Additional correction for interspecies differences: 2.5

= 264.47 mg/m3/2.5 

= 105.79 mg/m3

Correction for intraspecies differences: 5

= 105.79 mg/m3/ 5 

= 21.16 mg/m3

Correction for duration between sub-acute to chronic: 2

= 21.16 mg/m3/ 2 

= 10.58 mg/m3

Correction for dose-response: 1

= 10.58 mg/m3/ 1

= 10.58 mg/m3

Correction of whole database: 1 due to quality of study

= 10.58 mg/m3/ 1

= 10.58 mg/m3(DNELinhalation-worker-systemic)

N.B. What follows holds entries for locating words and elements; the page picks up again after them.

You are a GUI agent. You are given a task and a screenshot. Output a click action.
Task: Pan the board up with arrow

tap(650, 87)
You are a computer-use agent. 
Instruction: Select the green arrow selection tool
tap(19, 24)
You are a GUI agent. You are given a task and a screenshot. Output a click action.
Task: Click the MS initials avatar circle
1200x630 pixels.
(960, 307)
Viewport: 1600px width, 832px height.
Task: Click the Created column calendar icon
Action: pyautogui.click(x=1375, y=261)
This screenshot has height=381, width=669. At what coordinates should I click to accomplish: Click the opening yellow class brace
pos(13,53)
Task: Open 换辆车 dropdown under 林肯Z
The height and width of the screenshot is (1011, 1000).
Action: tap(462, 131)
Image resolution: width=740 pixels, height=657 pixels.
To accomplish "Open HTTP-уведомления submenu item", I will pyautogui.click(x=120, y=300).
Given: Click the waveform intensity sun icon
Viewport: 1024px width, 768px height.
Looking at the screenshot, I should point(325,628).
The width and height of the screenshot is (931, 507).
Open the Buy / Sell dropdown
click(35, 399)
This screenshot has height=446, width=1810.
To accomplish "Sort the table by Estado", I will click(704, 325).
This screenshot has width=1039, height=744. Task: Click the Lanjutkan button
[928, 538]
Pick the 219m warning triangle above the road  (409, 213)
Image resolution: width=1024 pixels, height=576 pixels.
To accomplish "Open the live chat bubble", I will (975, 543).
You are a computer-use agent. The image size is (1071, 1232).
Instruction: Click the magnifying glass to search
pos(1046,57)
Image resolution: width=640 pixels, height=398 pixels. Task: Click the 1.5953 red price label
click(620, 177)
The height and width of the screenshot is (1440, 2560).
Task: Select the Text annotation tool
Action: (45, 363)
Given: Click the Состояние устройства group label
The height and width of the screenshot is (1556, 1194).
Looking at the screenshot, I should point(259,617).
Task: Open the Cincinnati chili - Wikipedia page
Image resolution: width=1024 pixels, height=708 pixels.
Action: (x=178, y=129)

based on an overall AF of 25

 

 

 

General Population - Hazard via inhalation route

Systemic effects

Long term exposure
Hazard assessment conclusion:
hazard unknown but no further hazard information necessary as no exposure expected
Acute/short term exposure
Hazard assessment conclusion:
hazard unknown but no further hazard information necessary as no exposure expected
DNEL related information

Local effects

Long term exposure
Hazard assessment conclusion:
hazard unknown but no further hazard information necessary as no exposure expected
Acute/short term exposure
Hazard assessment conclusion:
hazard unknown but no further hazard information necessary as no exposure expected
DNEL related information

General Population - Hazard via dermal route

Systemic effects

Long term exposure
Hazard assessment conclusion:
hazard unknown but no further hazard information necessary as no exposure expected
Acute/short term exposure
Hazard assessment conclusion:
hazard unknown but no further hazard information necessary as no exposure expected
DNEL related information

Local effects

Long term exposure
Hazard assessment conclusion:
hazard unknown but no further hazard information necessary as no exposure expected
Acute/short term exposure
Hazard assessment conclusion:
hazard unknown but no further hazard information necessary as no exposure expected

General Population - Hazard via oral route

Systemic effects

Long term exposure
Hazard assessment conclusion:
hazard unknown but no further hazard information necessary as no exposure expected
Acute/short term exposure
Hazard assessment conclusion:
hazard unknown but no further hazard information necessary as no exposure expected
DNEL related information

General Population - Hazard for the eyes

Local effects

Hazard assessment conclusion:
hazard unknown but no further hazard information necessary as no exposure expected

Additional information - General Population

There are no consumer uses of this substance. Human exposure, via the environment, is unlikely. According to REACH guidance (R.8.1.2.3) , only DNELs for relevant populations must be calculated.